A conviction is widely expected in the trial, which has sparked international outrage. Critics say it is a ploy by the regime to keep Suu Kyi locked up until after elections scheduled for 2010.

The editorial said "people who are serving their prison terms do not have the right to vote or to stand for election".

Man's misguided mission

Mr Yettaw, 53, donned home-made flippers to swim to Suu Kyi's home on what he said was a divine mission to save her.

The timing of his escapade in May, just days before her latest six years of house arrest were due to expire, prompted speculation that Mr Yettaw, a heavy-set Mormon father-of-seven and US military veteran, was an agent of the Government's regime.

Yet his testimony instead revealed a shambling and deeply religious man.

"He's a very sincere and pious person," his lawyer Khin Maung Oo said.

"There is no issue of him acting on someone's instruction to him or that some organisation provided money to him to do so."

Suu Kyi "obsession"

From his homeland, a picture emerged after his arrest of a troubled soul with a history of post-traumatic stress disorder exacerbated by the recent death of a son.

Mr Yettaw comes from the tiny hamlet of Falcon in rural Missouri, and was studying psychology.

One of his sons died two years ago in a motorcycling accident at the age of 17, and was buried on the family farm in Falcon, according to a website that tracks deaths of teenagers on Missouri's roads.

In an obituary notice, the website Operation Stop listed the family as adherents of the Church of Jesus Christ of Latter Day Saints, and named seven other children of Yettaw from his current and previous marriages.

According to US media reports and his lawyer, the detained American served in Vietnam, although he would have been only 17 when almost all US forces withdrew from the country.

Bizarre situation

Apparently fired up to do good deeds after the death of his son, and burdened with an obsession with Suu Kyi, he first visited her house in November 2008, when he walked along a drain beside Inya Lake and left a copy of the Book of Mormon at her house. He then escaped.

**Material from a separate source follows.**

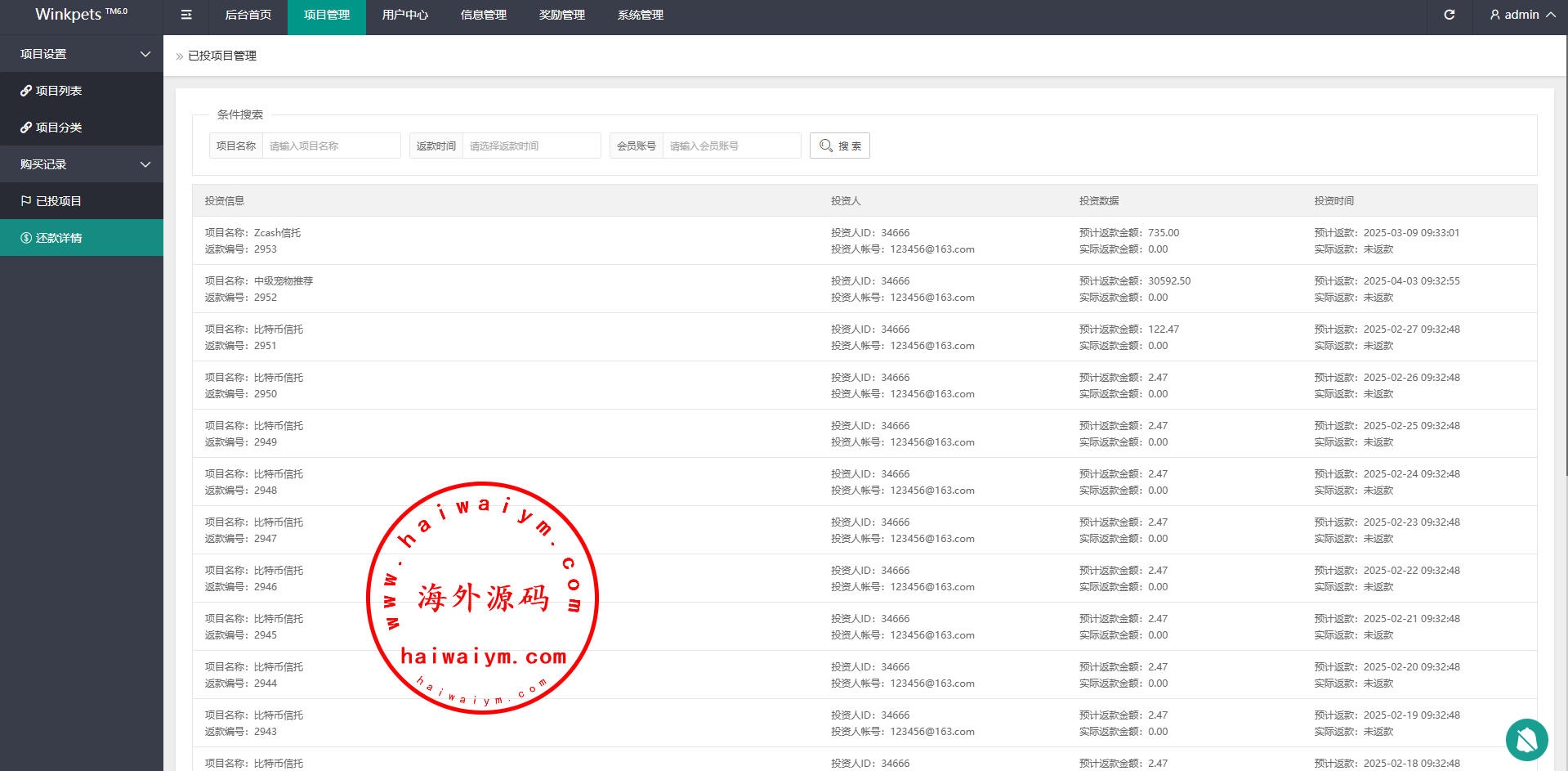Switch to the 用户中心 top menu
This screenshot has height=771, width=1568.
(404, 15)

After he was finally caught by security forces emerging from the lake on May 6 after a second intrusion, his picture was splashed across the servile state media along with details of his apparent confession.

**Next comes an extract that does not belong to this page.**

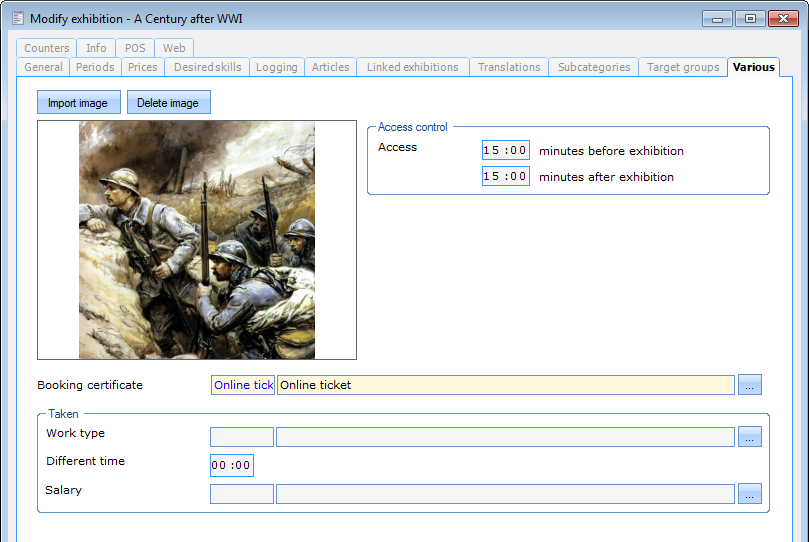Open the Periods tab
809x542 pixels.
pos(95,67)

Exiled Burmese activists living in Thailand aired conspiracy theories that he had been paid by Burma's Government to supply a reason for extending Suu Kyi's detention.

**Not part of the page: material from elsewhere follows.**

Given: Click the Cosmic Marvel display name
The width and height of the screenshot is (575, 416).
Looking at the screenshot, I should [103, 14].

The junta, meanwhile, suggested initially that the US was a "secret agent or her boyfriend" and blamed the whole incident on "internal and external anti-government elements" bent on toppling the regime.

It emerged during the trial that he had in fact been in contact with several exile groups in the neighbouring country before crossing over to Burma.

But it soon turned out that Mr Yettaw believed he was taking orders from just the highest authority of all - he had had a divine vision that "terrorists" would assassinate Suu Kyi and wanted to warn her.

"Yettaw said he came here because God asked him to," Nyan Win, one of Suu Kyi's lawyers, quoted him as telling the trial in May.

"In his vision, the terrorists assassinated Aung San Suu Kyi and then they put the blame for the assassination on the government, so that's why he came here to warn both of them," he said.

The circumstances of his night-time swim were equally bizarre.

Mr Yettaw took photographs of himself before his ill-fated adventure sporting home-made flippers for his swim, wearing a short-sleeved shirt and looking intensely into the lens.

State newspapers said authorities confiscated his passport and an amateurish "spy kit" of a black haversack, torch, folding pliers, a camera, two $US100 bills and some Burmese currency notes.

Trying to help

Suu Kyi told her trial that she only gave him "temporary shelter" because Mr Yettaw - a diabetic - complained of leg cramps and that she did not see which way he went when he finally departed on the evening of May 5.

Her lawyers at first described him as a "fool" who was to blame for her facing charges of house arrest.

But as his rambling testimony and frequent mentions of God emerged at the trial, her lawyers said she warned them and her supporters not to mock his religious beliefs.